2. Shifting Burden of Proof

Claimant contends that the arbitrary shifting of the burden of proof in a forfeiture case violates due process. As stated, the government only is required to establish probable cause, which "refers to reasonable ground for belief of guilt, supported by less than prima facie proof but more than mere suspicion." United States v. Four Million Two Hundred Fifty Five Thousand, 762 F.2d 895, 903 (11th Cir.1985), cert. denied, 474 U.S. 1056, 106 S. Ct. 795, 88 L. Ed. 2d 772 (1986). Once the government has established probable cause title vests in the government and the burden of proof shifts to the claimant to file a claim and prove his innocent owner defense by a preponderance of the evidence. One Single Family Residence Located at 15603 85th Ave. N., 933 F.2d 976, 979 (11th Cir.1991).

The First, Second, Fourth, Ninth and Tenth Circuits have all rejected Claimant's argument. United States v. 228 Acres of Land and Dwelling, 916 F.2d 808, 814 (2d Cir.1990, cert. denied, 498 U.S. 1091, 111 S. Ct. 972, 112 L. Ed. 2d 1058 (1991) ("We find nothing unconstitutional in Congress' allocation of the burdens of proof in forfeiture cases."); United States v. $250,000 in United States Currency, 808 F.2d 895, 900 (1st Cir. 1987) ("[g]enerally, Congress may alter the traditional allocation of the burden of proof without infringing on the litigant's due process rights unless the statute is criminal in nature"); United States v. Santoro, 866 F.2d 1538, 1544 (4th Cir.1989) ("Congress may alter the burden of proof in a civil proceeding as it sees fit, without constitutional implications."); United States v. $2,500, 689 F.2d 10, 12 (2d Cir.1982) (allocation of burden of proof in civil forfeiture action does not violate due process), cert. denied sub nom. Aponte v. United States, 465 U.S. 1099, 104 S. Ct. 1591, 80 L. Ed. 2d 123 (1984); United States v. One 1970 Pontiac GTO, 529 F.2d 65, 66 (9th Cir.1976) (upholding constitutionality of 21 U.S.C. § 881 and 19 U.S.C. § 1815); Bramble v. Richardson, 498 F.2d 968 (10th Cir. 1974), cert. denied sub nom. Bramble v. Saxbe, 419 U.S. 1069, 95 S. Ct. 656, 42 L. Ed. 2d 665 (1974). The Eleventh Circuit, like the foregoing circuits, views forfeiture under section 881 as a civil proceeding. See United States v. Real Property and Residence, 921 F.2d 1551, 1557 (11th Cir.1991). Therefore, the Court holds that the shifting burden of proof in civil forfeiture actions does not violate due process.

B. Eighth Amendment

Finally, Claimant contends that a holding that all nine parcels of land are subject to forfeiture is a violation of the eighth amendment, which prohibits disproportionate punishments. First, the eighth amendment would not be implicated unless the jury determined that all the property should be forfeited. Second, even if this court were to hold that all nine tracts were subject to forfeiture and the jury found for the government, the eighth amendment's proportionality analysis would not be applicable. In Real Property and Residence, 921 F.2d at 1557, the Eleventh Circuit rejected the claimant's disproportionality argument stating "the eighth amendment proportionality analysis *1440 ... [does not] apply in civil forfeiture cases." Thus, Claimant's argument fails at the present time.[4]

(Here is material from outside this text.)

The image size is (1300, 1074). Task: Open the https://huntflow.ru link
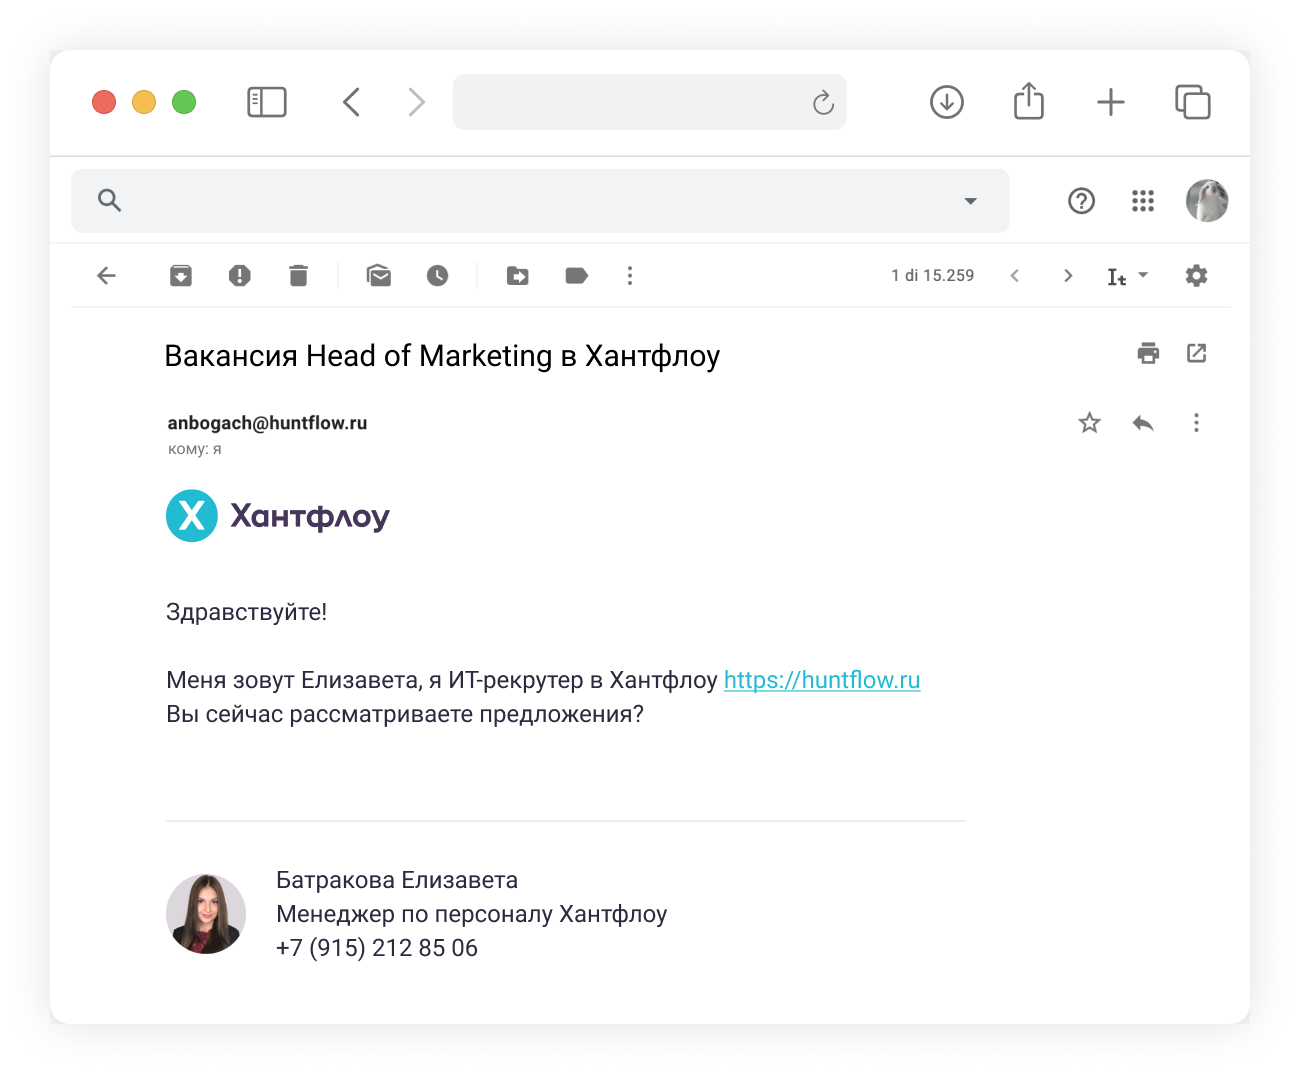click(x=821, y=680)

Summary judgment is proper "if the pleadings, depositions, answers to interrogatories and admissions on file, together with the affidavits, if any, show that there is no genuine issue as to any material fact and that the moving party is entitled to judgment as a matter of law." Fed.R.Civ.P. 56(c). For purposes of a summary judgment motion, the non-movant's version of the facts must be accepted, and all disputed matters must be resolved in favor of the non-movant. Bishop v. Wood, 426 U.S. 341, 96 S. Ct. 2074, 48 L. Ed. 2d 684 (1976). Summary judgment, however, is mandated, against a party who fails to make a showing sufficient to establish the existence of an element essential to that party's case, and on which that party will bear the burden of proof at trial. Celotex Corp. v. Catrett, 477 U.S. 317, 106 S. Ct. 2548, 91 L. Ed. 2d 265 (1986).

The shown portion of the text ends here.